Là, il n’en fut rien. Tout le monde se souvient bien évidemment des déclarations tapageuses d’un Allègre ou d’un Besson. Le premier n’a toujours pas conscience du ridicule quand il a le front de déclarer ces dernières semaines au journal de 20 heures de France 2 que « si cela avait été Jospin, le PS aurait été en meilleur état ». A-t-il oublié la douceur de vivre au petit matin du 22 avril 2002 ? Cependant, ils ne furent pas les seuls à agir, bien au contraire. Le nombre de rumeurs laissant croire à un retrait de la candidate au profit de tel ou tel pachyderme est incalculable et elles ne cessèrent de proliférer dans les médias qu’à la fin mars 2007. Ceci contribuant à parasiter l’image de la candidate au profit de ses principaux adversaires.

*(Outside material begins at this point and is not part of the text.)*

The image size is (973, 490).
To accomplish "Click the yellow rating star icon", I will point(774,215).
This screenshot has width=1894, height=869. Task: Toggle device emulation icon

L’attitude d’un DSK est ici assez exemplaire en ne repoussant que mollement les appels du pied d’un Bayrou, laissant courir pendant des semaines la rumeur d’une association avec le centriste. Il y a fort à parier que si ce genre de cas de figures avait été posé à Henri Emmanuelli en 1995, alors qu’il faisait parti des vaincus suite à la désignation de Jospin comme candidat du PS, on ne serait pas venu plusieurs fois lui poser la question d’un potentiel ralliement car la réponse aurait été dénuée de toute ambiguïté.
Ils ont dès lors beau jeu de fustiger, dans leurs divers manuels de circonstance, le caractère personnel de Ségolène Royal. Quand on est soutenu comme la corde soutient le pendu, on compte ses troupes et l’on fait au mieux.
Aujourd’hui, la défaite est consommée. Ils continuent de parler de faiblesses dans le programme alors qu’ils n’ont rien fait pendant vingt ans pour le faire évoluer, occupés qu’ils étaient avec leurs manœuvres d’appareil. Ils continuent à vouloir écarter cette personnalité qu’ils n’ont jamais considérée comme légitime car n’ayant pas d’écurie présidentielle équivalente à la leur. Tous essaient de remettre en place ce système qui a fait leur carrière, qui assure leur pitance. Certains ont quand même poussé leur logique jusqu’au bout et ont pris place à la table que leur a ouvert ce bon Nicolas Sarkozy.
Eux, qui n’avaient pas de mots assez durs pour fustiger la présence de Ségolène Royal dans les médias, ne font que plastronner sur les plateaux télés, avec des phrases toutes faites sur le « logiciel socialiste », des mines de circonstances. Le spectacle continue, mais les militants ne connaissent que trop bien le tour de chant. N’ayant pas compris le rejet brutal par la base de ce système, il n’y a rien à attendre de ces gens-là en termes de rénovation. Il ne reste plus qu’à espérer que Sarkozy leur trouve une occupation, une commission quelconque qui flattera leurs ego. L’air de la rue Solférino n’en sera que plus sain.